Quindi, anche se abbiamo modificato un solo byte di un file, siamo costretti a riscrivere interamente la pagina (che è abbastanza grande).

Inoltre, gli accessi in memoria a stato solido, devono essere distribuiti, proprio perchè dopo un certo numero di accessi alla stessa locazione, la memoria potrebbe essere danneggiata.

Supporto TRIM

Alcune macchine hanno il supporto TRIM abilitato per ottenere le migliori prestazioni per i dischi SSD.

Efficenza e performance - Viene usato del caching?

Ovvio.

Se accediamo ad una directory per la prima volta dopo aver acceso il computer (desktop) noteremo che (solitamente) il led HDD si accende; questo indica che stiamo operando sul disco.

Se vi accediamo poco tempo dopo, la luce HDD non si accende, il che significa che i dati a cui abbiamo fatto accesso, sono stati salvati nelle cache.

I dispositivi, quindi, utilizzano tutta la memoria RAM disponibile per effettuare caching, e quindi velocizzare l'accesso al disco.

Dinamicamente viene utilizzato tutto lo spazio disponibile per velocizzare l'accesso al disco; via via che apriamo nuovi programmi questo spazio si riduce per fare spazio ai processi.

Questo tipo di caching viene chiamato buffer caching.

All'atto pratico...

Nei sistemi moderni la buffer cache è unica e viene usata sia per la memoria virtuale che per gli accessi al disco, in modo da ottimizzare il tutto.

Il disco d'appoggio (virtual mem) come è fatto?

Si potrebbe pensare di usare un unico grande file usato per la gestione della memoria virtuale.

Questo sistema non è particolarmente efficiente, perchè per accedere alla memoria virtuale devo entrare nella directory del file unico, ed usare i metodi di accesso del FS.

Soluzione

Se sono a conoscenza che le mie pagine di memoria sono di 4Kb, pechè non formattare a blocchi direttamente la memoria, visto che a differenza dei files le pagine non variano?

Quando installiamo linux, ci viene chiesto di creare una partizione per lo swap; oltre al disco normale usato per salvare i vari files, viene creata una piccola partizione sul disco, che serve unicamente per la gestione della memoria virtuale, usando una tecnica di formattazione diversa, opportunamente ideata per questa operazione (molto efficiente).

Solitamente la grandezza di questa memoria di swap andrebbe scelta come il doppio della memoria fisica RAM disponibile.
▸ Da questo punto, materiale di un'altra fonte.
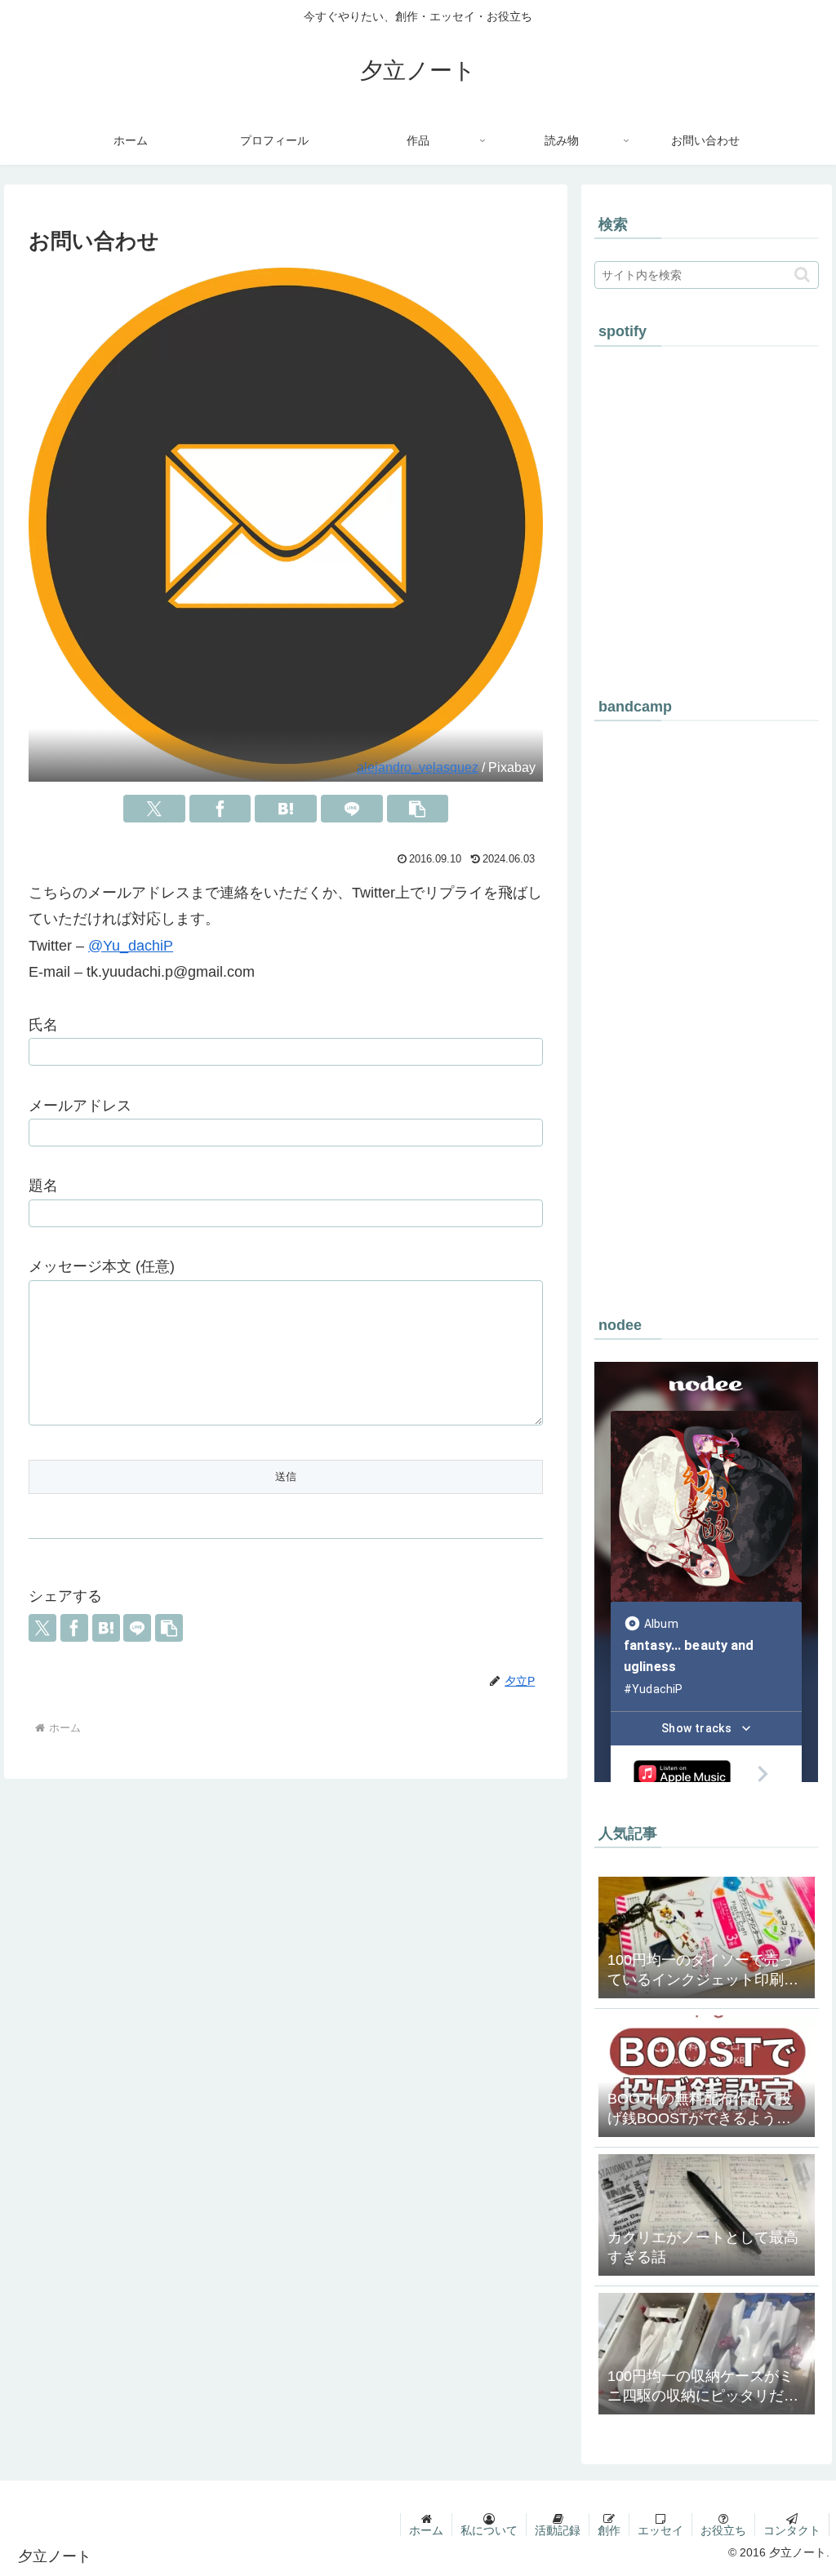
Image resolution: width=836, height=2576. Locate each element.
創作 (609, 2530)
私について (489, 2530)
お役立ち (723, 2530)
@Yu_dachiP (130, 946)
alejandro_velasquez (417, 767)
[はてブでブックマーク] (286, 808)
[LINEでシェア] (352, 808)
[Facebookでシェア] (220, 808)
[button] (418, 808)
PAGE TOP (802, 2485)
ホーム (426, 2530)
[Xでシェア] (154, 808)
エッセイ (660, 2530)
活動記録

LINUX consente, quando la partizione swap non basta, di aggiungere dei file di swap (più lenti) che però aiutano il processo della memoria virtuale.

Buffer cache - Quali sono le sue caratteristiche?

Questo tipo di cache è diversa dalle altre cache nel momento in cui l'accesso è sequenziale: nella maggior parte dei casi, l'accesso ai file è proprio sequenziale (come ad esempio la visione di un file). In questi casi la cache non tiene conto dei dati già visualizzati (ad esempio siamo al minuto 25 di un film, la cache non tiene in memoria il minuto 5 del film), proprio perchè leggiamo in sequenza.

Il comportamento della cache, in questo caso, è del tipo free behind e read ahead, ovvero svuota i dati già letti, e possibilmente inzia a leggere in anticipo il pezzo successivo (ad esempio viene caricato in cache il minuto 26 nel momento in cui vediamo il minuto 25 di un film).

Recovery

Ogni tanto, i dischi vengono corrotti, come i politici; e non ci possiamo fare nulla.

Il caso più semplice è quello della chiavetta che viene staccata al volo senza essere espulsa.

In questi casi il FS si porta in uno stato inconsistente, dove, ad esempio, dei blocchi, che erano stati marcati come occupati, sono in realtà vuoti perchè non abbiamo avuto il tempo materiale per scriverci.

Servono quindi delle utility che ripristinino il file system. Queste utility scansionano tutte le directory e le esaminano, in modo da verificare la loro consistenza. Come conseguenza abbiamo che queste utility funzionano molto male su dischi di grandi dimensioni.

La soluzione

La maggior parte dei FS sono basati sul log. Questo vuol dire che prima di eseguire una qualsiasi operazione, viene scritto in un log che il FS sta tentando di eseguire quella specifica operazione, e poi la esegue.

Se qualcosa "va storto", resta il log per verificare delle operazioni non compiute o compiute male; questo permette di rieseguire tutte le operazioni che non sono state completate, in modo da non corrompere nulla.